Sartaj’s only support is his right-hand man Constable Katekar, played brilliantly by Jitendra Joshi, who picks up his calls and lifts his spirits at all odd hours. There is little light in his house and life, literal or otherwise, and while Motwane wants us to root for him, he never tries to glorify or ennoble him.
Khan and Siddiqui are supported by a perfectly cast group of powerful actors who get into the skin of their characters effortlessly. Particularly impressive are Neeraj Kabi as Khan’s morally defunct boss Parulkar, Shalini Vatsa as Kanta Bai, Gaitonde’s voice of reason, Kubra Sait as his first love Kuckoo, Rajshri Deshpande as Subhadra and Jatin Sarna and Gaitonde’s sidekick Bunty. The series gives each of the supporting characters well-defined arcs and motives that organically find common ground or clash violently to take the story forward.

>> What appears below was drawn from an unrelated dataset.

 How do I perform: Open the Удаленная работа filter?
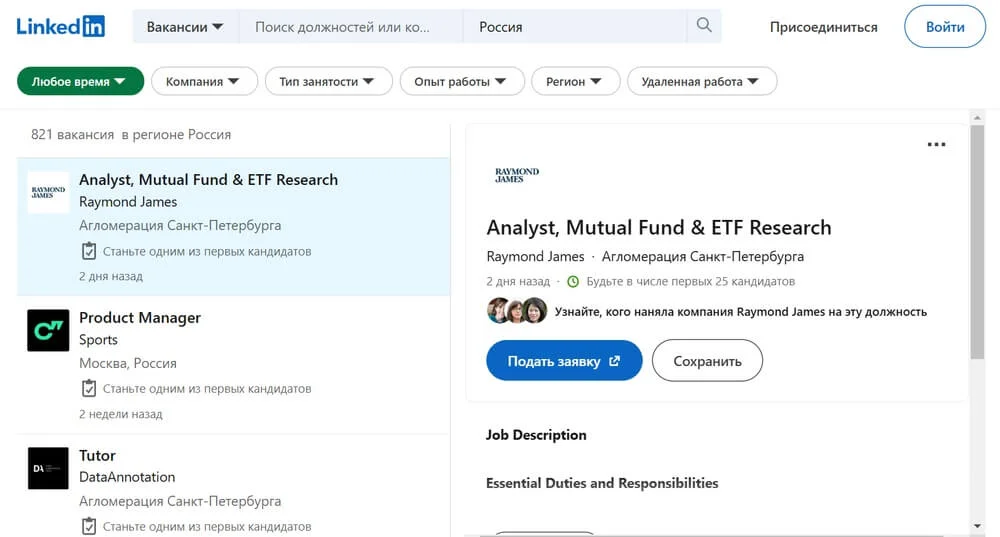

Special credit must be given to the cinematographers and art direction unit who convincingly recreate the journey of Bombay to Mumbai, choosing real largely outdoor locations over stereotypical beauty shots that are authentic to a story that exposes the fragility and fetid nature of the city; the garbage from which castles rise, as Gaitonde says. Crisply edited by Aarti Bajaj and with a haunting background score, Sacred Games is a brilliant first production to emerge from India, proving that we are ready to take our content to a global scale.

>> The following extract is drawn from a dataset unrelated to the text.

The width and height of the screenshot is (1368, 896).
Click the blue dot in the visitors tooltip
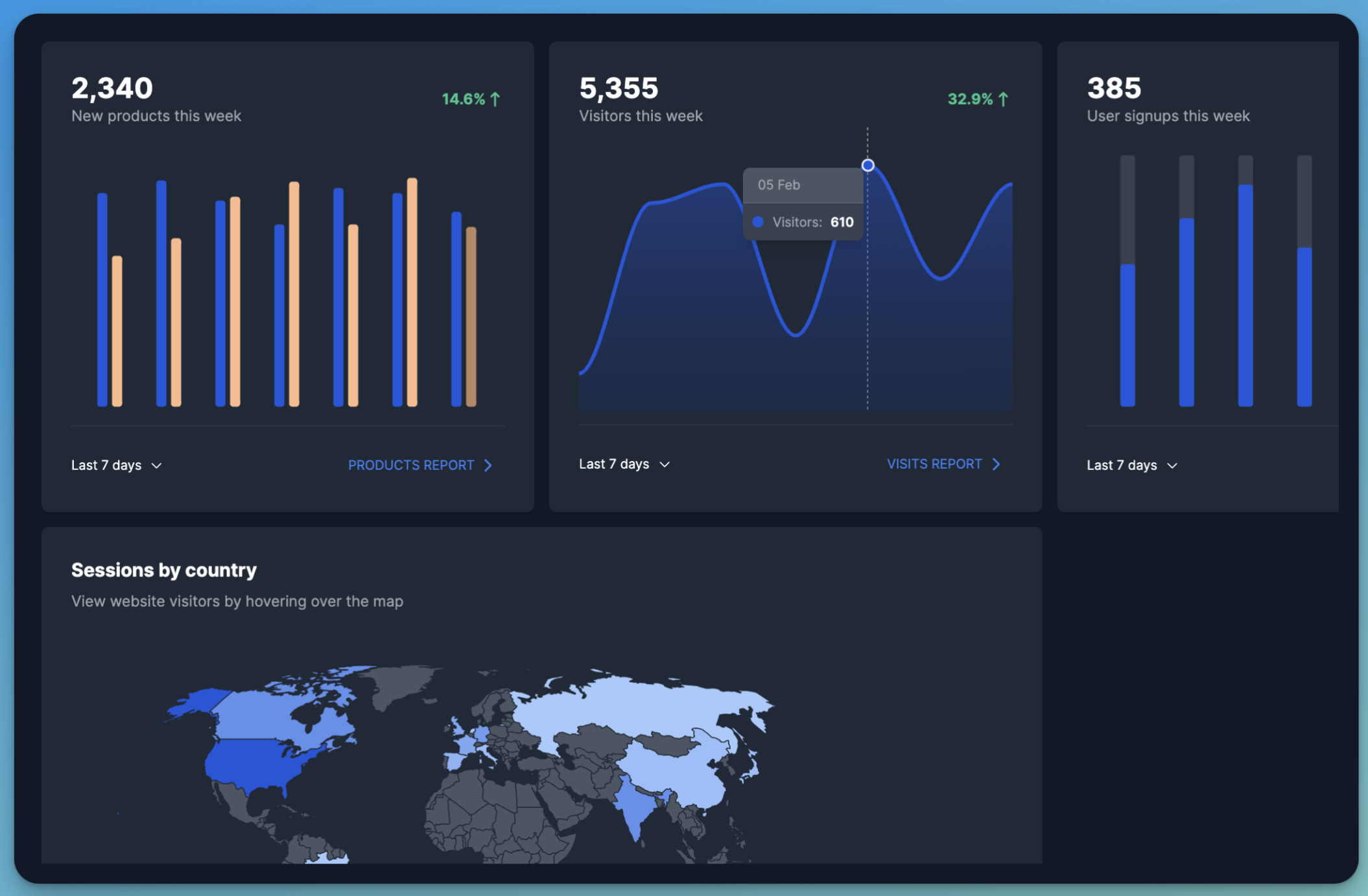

While it’s essentially a cat and mouse thriller, Sacred Games is also a poignant commentary on the equalizing power of hatred, perhaps the only emotion that is truly “secular” in India. It questions why we associate ourselves so deeply with our religious identity, why we place allegiance to an invisible god over our intuitive humanity, and why inspite of so many years of betrayal and bloodshed we just can’t seem to kick our addiction to our God, who as a character says, got sick of us long ago.